Do the shaping carefully and take enough time to finish it without stress. Every bit sanded away can not be put back. Use a calliper to compare the diameters with your drawing frequently. Checking the current size by picking up the handle is also a good idea to see if drawing and reality match with the feeling of the grip in your hand.
One more point is very important: Cork dust! To maintain Status Quo in your home - hopefully peace or at least something similar - I strongly recommend always using a vacuum cleaner to keep the dust in your environment on a low level. You can see on the photo how I have done it.
When I have finished the handle I wipe off the dust and rub the dry surface with a piece of white candle wax to protect the handle against dirt. This has to be redone from time to time after fishing to keep handle protected. Others are using a special oil available from the rod building supply shops to protect the cork handle. Both methods are a matter of personal taste and are not necessary if you don't want.

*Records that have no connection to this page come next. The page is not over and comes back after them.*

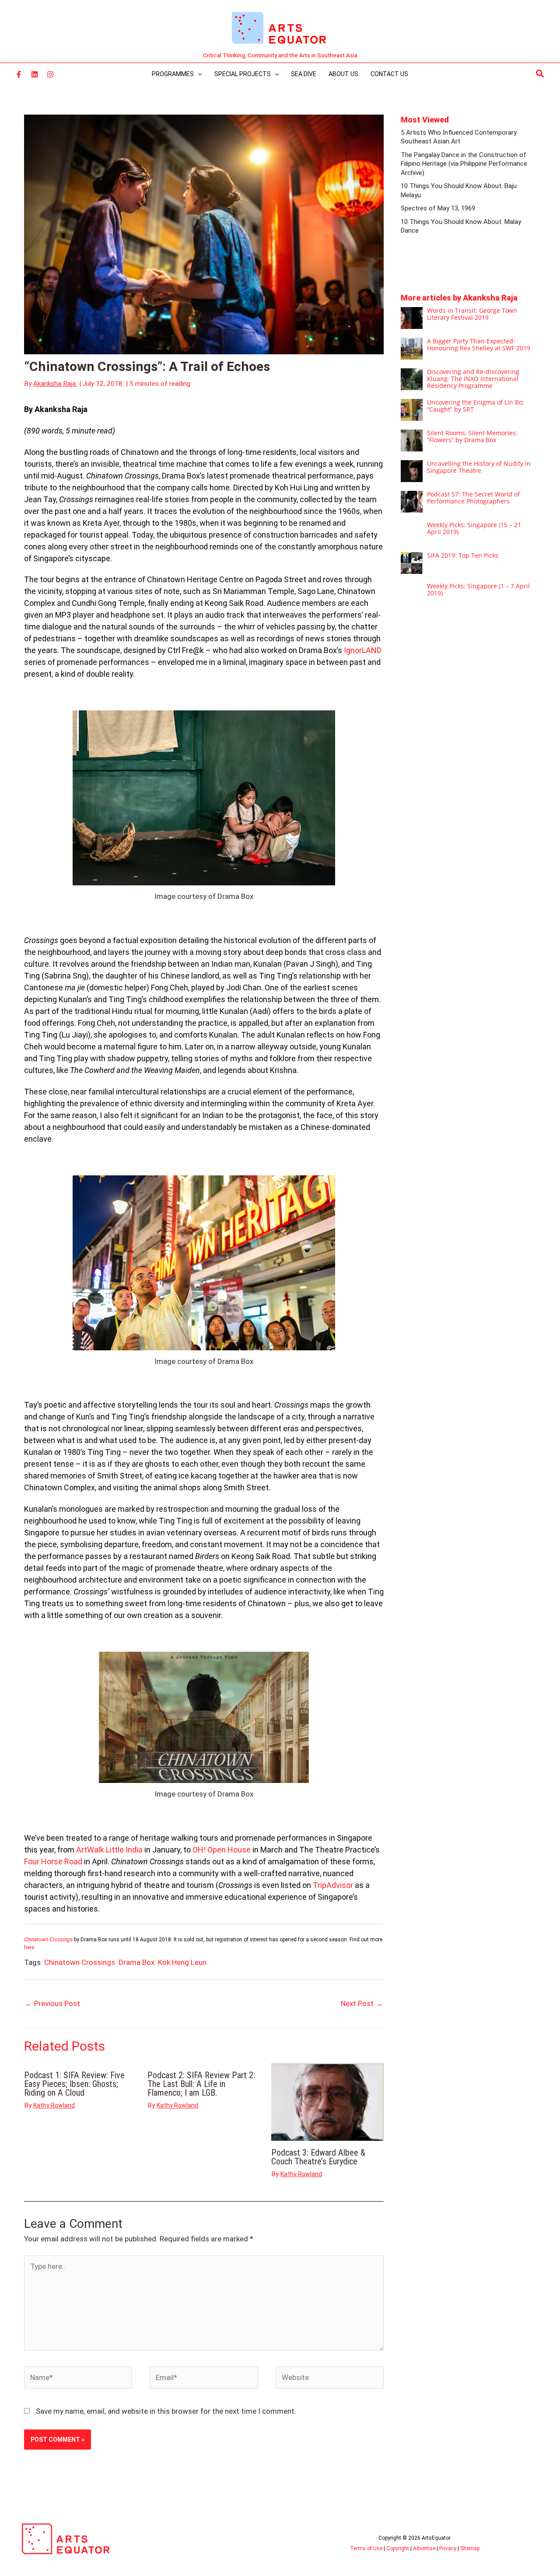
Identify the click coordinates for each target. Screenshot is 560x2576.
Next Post (362, 2003)
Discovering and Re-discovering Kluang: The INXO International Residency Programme (473, 378)
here (29, 1947)
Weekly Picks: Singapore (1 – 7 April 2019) (478, 589)
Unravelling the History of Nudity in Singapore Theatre (479, 467)
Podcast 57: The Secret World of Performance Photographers (473, 497)
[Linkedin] (34, 74)
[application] (198, 74)
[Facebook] (18, 74)
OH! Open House (221, 1849)
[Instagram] (50, 74)
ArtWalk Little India (109, 1849)
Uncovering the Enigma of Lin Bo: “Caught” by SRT (475, 405)
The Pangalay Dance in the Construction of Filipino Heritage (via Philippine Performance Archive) (464, 164)
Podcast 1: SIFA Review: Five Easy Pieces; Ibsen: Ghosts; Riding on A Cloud (74, 2084)
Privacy (447, 2548)
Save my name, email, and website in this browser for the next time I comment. (166, 2411)
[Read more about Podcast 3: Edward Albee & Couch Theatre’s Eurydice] (327, 2101)
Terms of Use (366, 2548)
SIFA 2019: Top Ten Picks (462, 555)
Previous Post (52, 2003)
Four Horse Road (53, 1861)
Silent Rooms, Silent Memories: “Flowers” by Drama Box (472, 436)
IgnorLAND (363, 650)
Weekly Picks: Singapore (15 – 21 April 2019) (474, 528)
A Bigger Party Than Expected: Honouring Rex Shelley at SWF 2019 (478, 344)
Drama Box (136, 1962)
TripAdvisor (333, 1885)
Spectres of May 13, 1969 (438, 208)
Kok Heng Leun (182, 1962)
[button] (540, 74)
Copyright (397, 2548)
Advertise (424, 2548)
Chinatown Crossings (79, 1962)
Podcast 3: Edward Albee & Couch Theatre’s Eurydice (318, 2157)
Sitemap (470, 2548)
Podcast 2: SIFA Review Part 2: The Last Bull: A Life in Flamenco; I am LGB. (201, 2084)
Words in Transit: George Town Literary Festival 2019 (472, 314)
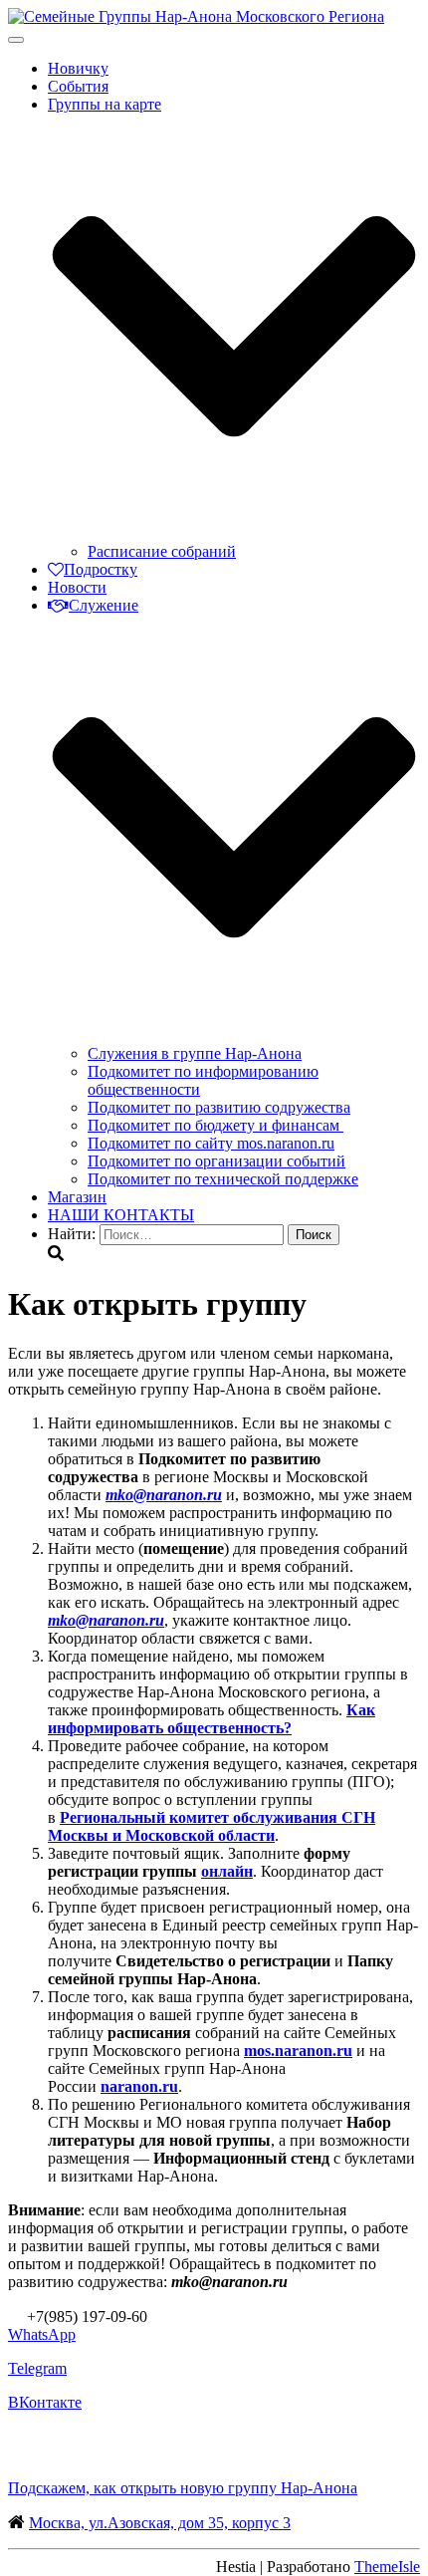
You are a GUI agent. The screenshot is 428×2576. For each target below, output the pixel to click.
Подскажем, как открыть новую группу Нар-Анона (182, 2487)
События (78, 86)
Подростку (100, 569)
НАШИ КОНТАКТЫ (121, 1214)
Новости (77, 587)
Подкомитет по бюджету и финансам (215, 1125)
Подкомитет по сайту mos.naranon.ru (211, 1143)
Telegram (37, 2368)
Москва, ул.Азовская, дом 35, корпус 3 (160, 2522)
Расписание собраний (162, 551)
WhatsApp (42, 2334)
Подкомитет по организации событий (216, 1161)
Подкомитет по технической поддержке (223, 1178)
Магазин (77, 1196)
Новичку (78, 68)
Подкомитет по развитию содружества (219, 1107)
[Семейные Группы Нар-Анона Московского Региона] (196, 16)
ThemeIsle (387, 2566)
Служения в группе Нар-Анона (195, 1053)
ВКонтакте (45, 2402)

Assembling and installing the fighting butt
First we have to ream the inner diameter of the required cork rings to fit snugly on the blank, followed by gluing together the necessary quantity of cork rings. This is not as critical as the reaming of the recessed cork ring or the front ring on the handle, because the outer diameter of the reel seat will hide a lot.
Glueing together the rings tightly is most easily done on a piece of thread rod with some wide shims and some nuts for an even pressure from both sides. To attach the soft Eva foam to the fighting butt we again use epoxy glue, pressing both parts together firmly after we have cut the Eva foam with a tomato knife into the rough shape of an octagon or similar.
To turn the butt into shape we put the raw fighting butt on a small, short piece of rod, placed with one end in the drilling machine. This small piece of rod must be completely straight. To close the gap between the rod and the inner diameter of the raw fighting butt we simply use masking tape to make it a tight fit.
The installation itself is fairly simple. We have to put some epoxy glue on the end of the blank behind the reel seat and push the fighting butt onto it. Wipe off excess glue oozing out with a soft cloth. If oozed out epoxy starts to harden, put some alcohol on the cloth for easier removal of the remaining glue. Do not do this too late. If the epoxy has cured beyond a certain point it is too late and you will face big difficulties in removing the remains.